By Mado Gianni,
It was the fifth of July of the year two thousand fifteen which would be remembered as the day of the most controversial referendum in the history of Greece. The events were unprecedented, the moment was big. Temperatures were increasing as the summer was closing in. People were tense, agitated, unforgiving. It was a crucial moment for Greece while the rest of the world was watching.
Beckett was shot in the spring of 2019 and was released in the summer of 2021. The moment could have been big as Netflix streamers were stranded inside their houses looking for something to watch, but expectations were tramped. The film touches upon the election rally, which took place in February 2015, between the center-right, pro-European “conspirators” and the anti-austerity and anti-European center leftist leader who in the film is referred to by the surname “Karras” (Yorgos Pirpassopoulos). Yet, in its attempt to give a fictional spin to the story, the film employs an array of stereotypes that make it hard to dismiss the prospect of a political agenda.
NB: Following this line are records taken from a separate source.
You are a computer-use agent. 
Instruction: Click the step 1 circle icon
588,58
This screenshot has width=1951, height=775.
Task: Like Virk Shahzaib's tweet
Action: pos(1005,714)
It begins by introducing us to our American protagonists, April (Alicia Vikander) and Beckett (John David Washington), who are touring Greece in an attempt to escape the riots that will take place in Athens. In a terrible car accident, April dies —before we even get a chance to understand her character in the film— and Beckett is confronted with a complicated reality: the cops who should be helping him recover from the accident, want to kill him. Have the cops teamed up with the Sunrise* to try and cover up some illegal scheme? It is not clear but it is implied. Stereotype number one: the association of Sunrise with the police.
As the chase begins across mainland Greece, Beckett tries to communicate with the U.S. embassy who instruct him to go straight to Athens. Sketchy? It is kind of obvious that something is cooking down at the embassy. Stereotype number two: an American conspiracy. The cops have now left their jurisdiction and are tracking down Beckett killing everyone that he has come in contact with. Our protagonist is lucky enough to bump into Lena, a German activist (Vicky Krieps), who has come to assist with the riots and “save” Greece from the tyrannical regime of central Europe. Stereotype number three: the victimization of Greeks. Meanwhile, there are a lot of references about a kid who has been kidnapped and who is the nephew of Karras.
As complicated as everything has got, Beckett arrives in Athens with Lena’s help and goes to the U.S. embassy, only to find himself walking into the trap itself. Americans have gone undercover now plotting with the Greek authorities in kidnapping Karras’s nephew in a threatening attempt to bring him down from power so that he does not win the upcoming election. Stereotype number four: a well-mobilized Greco-American conspiracy against the good and innocent populace of Greece.
Beckett manages to escape his perpetrators once more and finds himself amidst the downtown riots that have begun in support of Karras. The riots that he and April tried to escape from at the beginning of the film. Yet, nothing feels related. By the end of the film, Karras has been publicly assassinated and Beckett has somehow found his nephew whom he heroically saves by jumping off a five-stories parking terrace. A lot has already been said about John David Washington’s (Beckett) unnerving performance. Adding to that, the fact that his character has been written to react to events instead of controlling them does not help him much either.
“Filomarino (the director) keeps Beckett running for his life, but we have no incentive to care whether he’ll live or die”, says Oddie Henderson of Roger Ebert, and he cannot be more right about this observation. David Ehrlich of Indie Wire describes the whole movie as an “Ambien trip”, which would have worked out better if it was not based on real events.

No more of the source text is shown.